His familiarity with TEA helped Redwine in pushing for a green-and-sustainable component of the cleanup, although the idea initially drew some “funny looks” from other members of the old GM bankruptcy team.
Their basic attitude was that the “old GM” is in bankruptcy and the estate didn’t have to do that, Redwine said.
“Well, guess what? Three weeks later, the EPA says, ‘Where’s your green-and-sustainable remediation program?’” Redwine said.
“We’ve already started one, thank you very much.”
TEA’s approaches to cleaning up contaminated soil and groundwater include allowing natural processes to break down pollutants; the use of naturally occurring bacteria, fungi, and plants to accomplish the same thing; and NASA-patented products EZVI, or emulsified zero-valent iron, and AMTS, activated metal treatment system.
The first product is used to destroy chlorinated solvents, such as dry-cleaning fluid or engine degreasers, Droy said. The second takes care of PCBs or polychlorinated biphenyls.
Before being banned in 1979, PCBs were commonly used in hundreds of products, including motor oil, cable insulation, paint, caulk and electrical devices.
Droy said the NASA products are considered green and sustainable because they directly destroy the pollutant so a landowner doesn’t have to pump out or haul the polluted water or soil to a landfill.
“Rather than just transferring the contaminant from one spot to another, you’re actually destroying it, and you’re done with it,” Droy said. “That’s a very desirable thing in remediation.”

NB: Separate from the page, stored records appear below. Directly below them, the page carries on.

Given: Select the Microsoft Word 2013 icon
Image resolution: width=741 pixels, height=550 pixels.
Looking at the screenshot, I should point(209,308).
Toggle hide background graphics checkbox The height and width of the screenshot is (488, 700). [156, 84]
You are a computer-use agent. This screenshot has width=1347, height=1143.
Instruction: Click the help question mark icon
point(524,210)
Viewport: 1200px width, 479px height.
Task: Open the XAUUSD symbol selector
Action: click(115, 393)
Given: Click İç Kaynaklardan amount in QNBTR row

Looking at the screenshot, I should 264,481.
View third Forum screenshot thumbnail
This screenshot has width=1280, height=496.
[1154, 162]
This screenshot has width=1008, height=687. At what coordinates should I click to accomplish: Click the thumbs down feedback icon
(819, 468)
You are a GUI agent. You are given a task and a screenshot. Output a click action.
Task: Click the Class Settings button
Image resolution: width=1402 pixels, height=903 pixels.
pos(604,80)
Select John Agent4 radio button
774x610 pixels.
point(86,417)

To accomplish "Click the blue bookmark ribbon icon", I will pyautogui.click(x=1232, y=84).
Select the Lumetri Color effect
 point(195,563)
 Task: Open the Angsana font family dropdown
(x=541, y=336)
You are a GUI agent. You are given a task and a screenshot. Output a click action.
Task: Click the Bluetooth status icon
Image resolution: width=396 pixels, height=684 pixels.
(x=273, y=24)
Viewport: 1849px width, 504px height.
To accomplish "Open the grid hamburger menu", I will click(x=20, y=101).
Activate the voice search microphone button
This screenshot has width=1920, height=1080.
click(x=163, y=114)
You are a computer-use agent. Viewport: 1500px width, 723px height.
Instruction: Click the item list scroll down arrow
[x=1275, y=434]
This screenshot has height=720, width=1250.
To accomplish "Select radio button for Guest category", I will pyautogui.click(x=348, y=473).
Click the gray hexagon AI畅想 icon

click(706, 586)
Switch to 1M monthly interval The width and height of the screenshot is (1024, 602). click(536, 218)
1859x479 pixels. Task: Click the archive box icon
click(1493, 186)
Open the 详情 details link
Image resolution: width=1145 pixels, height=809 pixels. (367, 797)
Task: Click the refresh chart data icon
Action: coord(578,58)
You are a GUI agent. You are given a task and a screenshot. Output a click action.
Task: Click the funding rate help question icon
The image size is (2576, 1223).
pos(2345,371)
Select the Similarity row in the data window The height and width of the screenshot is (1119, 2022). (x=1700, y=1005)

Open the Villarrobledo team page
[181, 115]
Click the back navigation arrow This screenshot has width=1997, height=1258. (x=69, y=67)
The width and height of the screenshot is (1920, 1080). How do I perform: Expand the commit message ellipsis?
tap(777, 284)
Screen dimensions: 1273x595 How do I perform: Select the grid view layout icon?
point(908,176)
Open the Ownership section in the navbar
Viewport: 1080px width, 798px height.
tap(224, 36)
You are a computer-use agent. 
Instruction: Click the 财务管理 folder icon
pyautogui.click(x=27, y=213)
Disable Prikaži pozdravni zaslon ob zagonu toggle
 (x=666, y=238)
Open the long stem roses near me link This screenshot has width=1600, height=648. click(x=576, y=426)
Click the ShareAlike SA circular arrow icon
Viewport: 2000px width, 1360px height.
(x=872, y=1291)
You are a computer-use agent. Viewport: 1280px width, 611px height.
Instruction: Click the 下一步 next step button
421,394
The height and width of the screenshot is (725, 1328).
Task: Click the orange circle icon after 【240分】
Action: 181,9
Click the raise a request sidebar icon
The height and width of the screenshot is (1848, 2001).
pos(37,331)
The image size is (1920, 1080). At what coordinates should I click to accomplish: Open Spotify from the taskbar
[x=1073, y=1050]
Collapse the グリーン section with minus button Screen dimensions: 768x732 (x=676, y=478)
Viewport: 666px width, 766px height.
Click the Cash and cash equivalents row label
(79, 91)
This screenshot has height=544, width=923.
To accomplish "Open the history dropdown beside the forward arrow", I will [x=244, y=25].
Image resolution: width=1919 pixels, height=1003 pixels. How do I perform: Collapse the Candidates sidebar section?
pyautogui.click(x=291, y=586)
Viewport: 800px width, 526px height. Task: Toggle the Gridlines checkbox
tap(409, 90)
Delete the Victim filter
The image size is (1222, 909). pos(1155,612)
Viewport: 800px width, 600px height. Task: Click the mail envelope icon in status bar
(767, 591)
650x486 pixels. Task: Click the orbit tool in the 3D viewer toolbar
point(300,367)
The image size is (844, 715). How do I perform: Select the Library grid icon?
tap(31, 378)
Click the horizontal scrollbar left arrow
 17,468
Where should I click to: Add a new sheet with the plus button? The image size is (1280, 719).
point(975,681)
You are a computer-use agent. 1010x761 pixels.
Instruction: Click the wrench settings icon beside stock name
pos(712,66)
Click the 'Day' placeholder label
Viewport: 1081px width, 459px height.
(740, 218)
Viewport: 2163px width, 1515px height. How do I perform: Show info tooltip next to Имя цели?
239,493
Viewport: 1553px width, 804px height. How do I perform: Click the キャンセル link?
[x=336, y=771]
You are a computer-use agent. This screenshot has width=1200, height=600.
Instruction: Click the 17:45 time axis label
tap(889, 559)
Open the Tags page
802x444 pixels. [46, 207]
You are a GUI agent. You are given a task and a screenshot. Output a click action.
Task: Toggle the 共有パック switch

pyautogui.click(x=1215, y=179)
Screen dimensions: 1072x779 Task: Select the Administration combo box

Redwine said depending on how one counted, the old GM had either 89 or 150 sites that had to be evaluated for environmental cleanup. One site was an entire town in Michigan.
Droy said he personally went through the entire portfolio of properties and identified 25 where green and sustainable solutions could work.
TEA then narrowed the list to eight sites and did feasibility studies for each, Droy said. To pass muster, the green-and-sustainable technologies had to offer an advantage from the cost, effectiveness and implementation standpoints.
In the end, TEA found that phytoremediation, or plants, could be used to help clean up six sites, Droy said. TEA could use EZVI at four of the sites and AMTS at two.
TEA hopes to perform the green-and-sustainable remediation work as a subcontractor for the general contractor that wins the bid for the overall remediation work.
Droy declined to disclose any revenue figures, but said TEA has been successful as a specialty niche firm that does highly technical consulting. The company, which began with Droy and chief operations officer Frank Manale, now has around 30 employees at offices in Baton Rouge, Santa Rosa Beach, Fla.; and Pittsburg, Calif.
However, Droy said he expects much of TEA’s future growth will be driven by its products division, RemQuest.
RemQuest handles the sales of products like EZVI, but the division is also working with scientists in research and development efforts to come up with new solutions to contaminants, Droy said.
“Right now, products make up about 25 percent of our revenue stream. We’re hoping that products in the next several years will make up 50 percent to 75 percent of our revenue stream,” Droy said.